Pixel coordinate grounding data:
Content starts

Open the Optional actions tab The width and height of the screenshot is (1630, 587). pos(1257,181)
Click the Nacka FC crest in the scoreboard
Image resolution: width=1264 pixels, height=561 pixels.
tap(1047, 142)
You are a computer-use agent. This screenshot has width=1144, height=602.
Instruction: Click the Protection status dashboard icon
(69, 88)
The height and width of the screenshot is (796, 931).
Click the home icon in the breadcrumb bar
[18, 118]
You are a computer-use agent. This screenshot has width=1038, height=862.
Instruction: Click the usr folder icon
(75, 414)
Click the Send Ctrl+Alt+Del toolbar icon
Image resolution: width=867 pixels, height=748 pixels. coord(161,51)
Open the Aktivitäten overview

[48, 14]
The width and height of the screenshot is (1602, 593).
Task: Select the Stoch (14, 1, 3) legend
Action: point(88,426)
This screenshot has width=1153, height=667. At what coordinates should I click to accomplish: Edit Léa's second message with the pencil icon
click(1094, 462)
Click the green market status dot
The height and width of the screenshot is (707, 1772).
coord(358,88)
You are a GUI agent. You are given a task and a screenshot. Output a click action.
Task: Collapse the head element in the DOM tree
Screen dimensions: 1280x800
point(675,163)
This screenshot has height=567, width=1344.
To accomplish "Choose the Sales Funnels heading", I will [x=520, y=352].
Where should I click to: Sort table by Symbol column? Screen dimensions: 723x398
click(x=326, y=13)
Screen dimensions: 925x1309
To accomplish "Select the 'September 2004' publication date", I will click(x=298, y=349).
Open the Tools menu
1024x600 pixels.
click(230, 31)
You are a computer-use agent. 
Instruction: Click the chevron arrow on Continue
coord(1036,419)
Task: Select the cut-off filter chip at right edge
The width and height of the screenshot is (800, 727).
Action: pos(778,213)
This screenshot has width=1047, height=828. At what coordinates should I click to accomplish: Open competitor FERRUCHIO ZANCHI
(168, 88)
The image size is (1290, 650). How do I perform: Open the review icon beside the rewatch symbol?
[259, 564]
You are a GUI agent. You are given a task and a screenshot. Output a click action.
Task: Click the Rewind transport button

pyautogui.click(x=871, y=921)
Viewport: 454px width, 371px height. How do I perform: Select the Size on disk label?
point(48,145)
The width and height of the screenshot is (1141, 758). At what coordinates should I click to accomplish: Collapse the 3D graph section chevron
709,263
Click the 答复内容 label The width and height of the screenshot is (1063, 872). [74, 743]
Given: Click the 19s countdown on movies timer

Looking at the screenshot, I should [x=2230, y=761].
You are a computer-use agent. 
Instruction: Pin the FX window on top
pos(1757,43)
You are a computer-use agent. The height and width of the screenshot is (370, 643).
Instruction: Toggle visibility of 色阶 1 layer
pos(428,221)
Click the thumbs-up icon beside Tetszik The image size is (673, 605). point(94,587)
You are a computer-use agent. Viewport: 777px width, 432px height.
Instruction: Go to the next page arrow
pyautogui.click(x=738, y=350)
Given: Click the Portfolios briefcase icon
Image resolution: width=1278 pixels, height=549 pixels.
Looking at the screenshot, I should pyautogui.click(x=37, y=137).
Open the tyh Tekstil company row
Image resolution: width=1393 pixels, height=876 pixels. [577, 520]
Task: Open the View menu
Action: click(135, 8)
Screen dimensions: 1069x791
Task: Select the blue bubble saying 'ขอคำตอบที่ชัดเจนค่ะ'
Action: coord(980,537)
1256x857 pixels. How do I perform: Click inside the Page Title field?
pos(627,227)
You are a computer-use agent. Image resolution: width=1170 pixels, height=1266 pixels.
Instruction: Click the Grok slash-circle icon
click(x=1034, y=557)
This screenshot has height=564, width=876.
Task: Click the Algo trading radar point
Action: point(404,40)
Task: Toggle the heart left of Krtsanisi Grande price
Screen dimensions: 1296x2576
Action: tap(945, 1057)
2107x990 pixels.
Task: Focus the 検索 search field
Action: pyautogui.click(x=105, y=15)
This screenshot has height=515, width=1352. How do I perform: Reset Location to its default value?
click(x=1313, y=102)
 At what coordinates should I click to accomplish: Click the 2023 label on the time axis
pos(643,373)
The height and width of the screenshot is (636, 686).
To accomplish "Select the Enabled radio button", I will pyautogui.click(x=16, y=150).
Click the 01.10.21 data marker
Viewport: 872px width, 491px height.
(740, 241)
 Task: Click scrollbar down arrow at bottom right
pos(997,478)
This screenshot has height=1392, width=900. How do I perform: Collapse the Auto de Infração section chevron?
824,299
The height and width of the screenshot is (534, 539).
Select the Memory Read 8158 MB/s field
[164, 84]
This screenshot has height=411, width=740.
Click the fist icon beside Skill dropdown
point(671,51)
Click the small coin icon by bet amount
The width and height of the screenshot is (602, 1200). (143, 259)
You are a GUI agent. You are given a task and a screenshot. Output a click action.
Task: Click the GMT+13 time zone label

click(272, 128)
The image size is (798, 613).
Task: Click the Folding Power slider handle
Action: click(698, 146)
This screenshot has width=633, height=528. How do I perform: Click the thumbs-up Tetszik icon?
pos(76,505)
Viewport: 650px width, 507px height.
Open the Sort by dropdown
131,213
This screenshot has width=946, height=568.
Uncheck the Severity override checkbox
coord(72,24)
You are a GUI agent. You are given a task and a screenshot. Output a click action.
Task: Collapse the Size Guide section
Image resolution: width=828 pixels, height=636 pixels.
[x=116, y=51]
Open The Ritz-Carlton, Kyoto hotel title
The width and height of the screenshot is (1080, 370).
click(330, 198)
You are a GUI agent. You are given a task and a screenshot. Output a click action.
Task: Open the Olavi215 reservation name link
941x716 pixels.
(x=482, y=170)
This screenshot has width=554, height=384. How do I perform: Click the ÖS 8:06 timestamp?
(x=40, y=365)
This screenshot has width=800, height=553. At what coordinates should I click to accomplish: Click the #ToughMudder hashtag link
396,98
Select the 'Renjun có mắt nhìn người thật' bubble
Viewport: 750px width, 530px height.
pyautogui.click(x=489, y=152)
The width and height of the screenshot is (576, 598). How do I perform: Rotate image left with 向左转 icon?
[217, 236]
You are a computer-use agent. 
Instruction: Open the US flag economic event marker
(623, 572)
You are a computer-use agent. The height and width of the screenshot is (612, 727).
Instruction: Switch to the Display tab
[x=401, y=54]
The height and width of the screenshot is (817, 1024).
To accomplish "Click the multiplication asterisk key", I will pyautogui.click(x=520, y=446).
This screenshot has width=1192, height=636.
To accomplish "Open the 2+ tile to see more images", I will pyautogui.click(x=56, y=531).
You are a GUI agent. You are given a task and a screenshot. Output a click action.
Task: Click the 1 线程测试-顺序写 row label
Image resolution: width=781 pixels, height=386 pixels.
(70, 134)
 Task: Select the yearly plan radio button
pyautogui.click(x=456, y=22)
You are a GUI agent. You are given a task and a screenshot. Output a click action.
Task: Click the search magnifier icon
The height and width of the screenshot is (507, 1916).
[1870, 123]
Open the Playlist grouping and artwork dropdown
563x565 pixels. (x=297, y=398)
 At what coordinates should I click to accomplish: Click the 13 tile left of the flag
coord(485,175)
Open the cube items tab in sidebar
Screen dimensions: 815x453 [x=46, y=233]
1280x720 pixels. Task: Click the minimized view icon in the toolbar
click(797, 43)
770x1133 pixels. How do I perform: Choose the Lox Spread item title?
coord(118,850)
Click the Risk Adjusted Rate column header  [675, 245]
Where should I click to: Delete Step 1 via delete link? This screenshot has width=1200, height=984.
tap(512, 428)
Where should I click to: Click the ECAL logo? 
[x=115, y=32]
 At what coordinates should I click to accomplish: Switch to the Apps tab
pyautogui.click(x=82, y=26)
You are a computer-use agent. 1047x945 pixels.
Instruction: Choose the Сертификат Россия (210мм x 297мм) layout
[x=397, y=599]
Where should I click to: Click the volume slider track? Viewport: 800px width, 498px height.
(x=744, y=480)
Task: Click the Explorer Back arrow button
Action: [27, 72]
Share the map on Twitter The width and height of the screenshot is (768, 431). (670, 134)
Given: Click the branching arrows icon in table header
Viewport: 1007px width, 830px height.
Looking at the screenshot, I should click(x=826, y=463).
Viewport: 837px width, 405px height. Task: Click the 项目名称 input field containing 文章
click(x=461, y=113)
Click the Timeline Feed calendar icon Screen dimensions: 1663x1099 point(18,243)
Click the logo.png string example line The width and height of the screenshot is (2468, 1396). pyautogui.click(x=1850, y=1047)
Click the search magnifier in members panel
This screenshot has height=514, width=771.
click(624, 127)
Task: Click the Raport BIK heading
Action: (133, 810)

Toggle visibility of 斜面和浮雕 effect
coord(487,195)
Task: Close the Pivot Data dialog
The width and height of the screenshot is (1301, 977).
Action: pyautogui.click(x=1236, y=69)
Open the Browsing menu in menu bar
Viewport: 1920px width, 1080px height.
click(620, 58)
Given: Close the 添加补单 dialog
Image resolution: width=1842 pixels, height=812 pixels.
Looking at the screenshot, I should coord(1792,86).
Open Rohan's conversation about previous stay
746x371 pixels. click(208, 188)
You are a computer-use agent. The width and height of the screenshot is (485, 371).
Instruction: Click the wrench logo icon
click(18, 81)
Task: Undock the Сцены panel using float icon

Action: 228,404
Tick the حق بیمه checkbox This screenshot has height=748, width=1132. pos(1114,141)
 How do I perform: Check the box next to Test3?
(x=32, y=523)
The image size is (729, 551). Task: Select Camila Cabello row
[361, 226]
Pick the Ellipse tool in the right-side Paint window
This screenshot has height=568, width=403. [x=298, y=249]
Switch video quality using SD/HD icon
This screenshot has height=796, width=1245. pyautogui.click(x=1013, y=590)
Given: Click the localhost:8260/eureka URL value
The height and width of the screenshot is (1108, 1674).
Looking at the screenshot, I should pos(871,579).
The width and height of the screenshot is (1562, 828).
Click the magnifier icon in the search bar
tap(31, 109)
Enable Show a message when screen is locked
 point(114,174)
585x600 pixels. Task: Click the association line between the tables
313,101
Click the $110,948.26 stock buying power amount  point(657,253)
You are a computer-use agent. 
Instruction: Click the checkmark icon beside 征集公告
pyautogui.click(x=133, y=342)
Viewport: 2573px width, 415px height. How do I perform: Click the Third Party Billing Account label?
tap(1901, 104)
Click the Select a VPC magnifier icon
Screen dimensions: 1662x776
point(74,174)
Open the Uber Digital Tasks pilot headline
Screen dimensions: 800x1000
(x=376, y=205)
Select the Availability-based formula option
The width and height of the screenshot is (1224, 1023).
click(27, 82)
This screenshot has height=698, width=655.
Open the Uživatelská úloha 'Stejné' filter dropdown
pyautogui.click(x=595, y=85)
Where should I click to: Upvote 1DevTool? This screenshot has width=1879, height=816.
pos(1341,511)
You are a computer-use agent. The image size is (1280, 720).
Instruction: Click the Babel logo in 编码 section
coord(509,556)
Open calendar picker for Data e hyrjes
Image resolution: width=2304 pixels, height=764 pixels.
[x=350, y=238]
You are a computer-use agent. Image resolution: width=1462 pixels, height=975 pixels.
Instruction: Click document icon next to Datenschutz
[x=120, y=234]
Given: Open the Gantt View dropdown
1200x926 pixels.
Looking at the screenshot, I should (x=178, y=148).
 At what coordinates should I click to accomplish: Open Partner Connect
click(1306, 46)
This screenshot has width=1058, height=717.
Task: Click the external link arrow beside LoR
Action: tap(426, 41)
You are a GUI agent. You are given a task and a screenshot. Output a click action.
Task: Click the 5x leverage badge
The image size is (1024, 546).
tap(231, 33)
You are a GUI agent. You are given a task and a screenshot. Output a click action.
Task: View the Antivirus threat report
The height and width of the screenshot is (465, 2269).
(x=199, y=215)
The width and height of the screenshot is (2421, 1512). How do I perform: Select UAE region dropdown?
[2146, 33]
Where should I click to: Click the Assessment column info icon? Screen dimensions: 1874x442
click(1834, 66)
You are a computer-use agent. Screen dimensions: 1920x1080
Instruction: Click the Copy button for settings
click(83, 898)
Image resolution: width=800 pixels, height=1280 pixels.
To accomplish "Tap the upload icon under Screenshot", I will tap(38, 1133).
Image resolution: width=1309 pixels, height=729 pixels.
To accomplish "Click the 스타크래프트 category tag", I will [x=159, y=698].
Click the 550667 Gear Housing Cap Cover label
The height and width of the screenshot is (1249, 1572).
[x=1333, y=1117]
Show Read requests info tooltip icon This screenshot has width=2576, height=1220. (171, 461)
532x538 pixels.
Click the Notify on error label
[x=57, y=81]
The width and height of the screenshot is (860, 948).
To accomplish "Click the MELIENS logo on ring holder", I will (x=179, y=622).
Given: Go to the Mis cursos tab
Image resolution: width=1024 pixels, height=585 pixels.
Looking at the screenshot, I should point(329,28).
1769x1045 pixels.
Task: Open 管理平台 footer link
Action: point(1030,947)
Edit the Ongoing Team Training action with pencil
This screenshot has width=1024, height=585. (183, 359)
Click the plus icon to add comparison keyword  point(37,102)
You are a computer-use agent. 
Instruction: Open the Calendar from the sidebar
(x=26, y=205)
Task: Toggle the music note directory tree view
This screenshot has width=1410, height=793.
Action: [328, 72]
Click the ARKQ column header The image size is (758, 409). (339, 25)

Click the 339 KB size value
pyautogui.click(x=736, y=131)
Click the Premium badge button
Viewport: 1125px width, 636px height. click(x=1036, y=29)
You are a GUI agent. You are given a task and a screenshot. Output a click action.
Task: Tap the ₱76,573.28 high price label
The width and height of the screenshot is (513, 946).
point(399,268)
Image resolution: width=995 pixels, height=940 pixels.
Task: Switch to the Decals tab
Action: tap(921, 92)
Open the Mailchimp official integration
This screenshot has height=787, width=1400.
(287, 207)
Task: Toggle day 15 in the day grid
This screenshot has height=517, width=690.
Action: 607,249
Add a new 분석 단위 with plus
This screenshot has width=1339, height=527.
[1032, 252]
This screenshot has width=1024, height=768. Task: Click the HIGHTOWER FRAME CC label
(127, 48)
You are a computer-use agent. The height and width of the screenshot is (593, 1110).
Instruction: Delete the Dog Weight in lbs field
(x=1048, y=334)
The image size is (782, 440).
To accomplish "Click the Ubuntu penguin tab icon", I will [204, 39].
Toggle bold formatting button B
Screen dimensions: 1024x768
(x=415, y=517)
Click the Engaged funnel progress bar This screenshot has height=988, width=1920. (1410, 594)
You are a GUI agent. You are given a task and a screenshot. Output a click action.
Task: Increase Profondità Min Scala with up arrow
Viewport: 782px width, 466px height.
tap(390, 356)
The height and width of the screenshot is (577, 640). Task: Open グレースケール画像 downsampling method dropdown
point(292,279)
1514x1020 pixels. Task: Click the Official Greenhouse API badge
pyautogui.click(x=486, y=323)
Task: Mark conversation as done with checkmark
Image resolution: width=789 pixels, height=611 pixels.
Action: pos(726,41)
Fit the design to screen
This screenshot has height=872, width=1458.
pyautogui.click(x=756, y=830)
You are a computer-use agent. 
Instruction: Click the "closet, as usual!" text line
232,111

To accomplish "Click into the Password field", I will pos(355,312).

Content ends

## WHAT TO DO
Only the number should be given: how many lines of the data contain the word "header"?

## EXPECTED ANSWER
3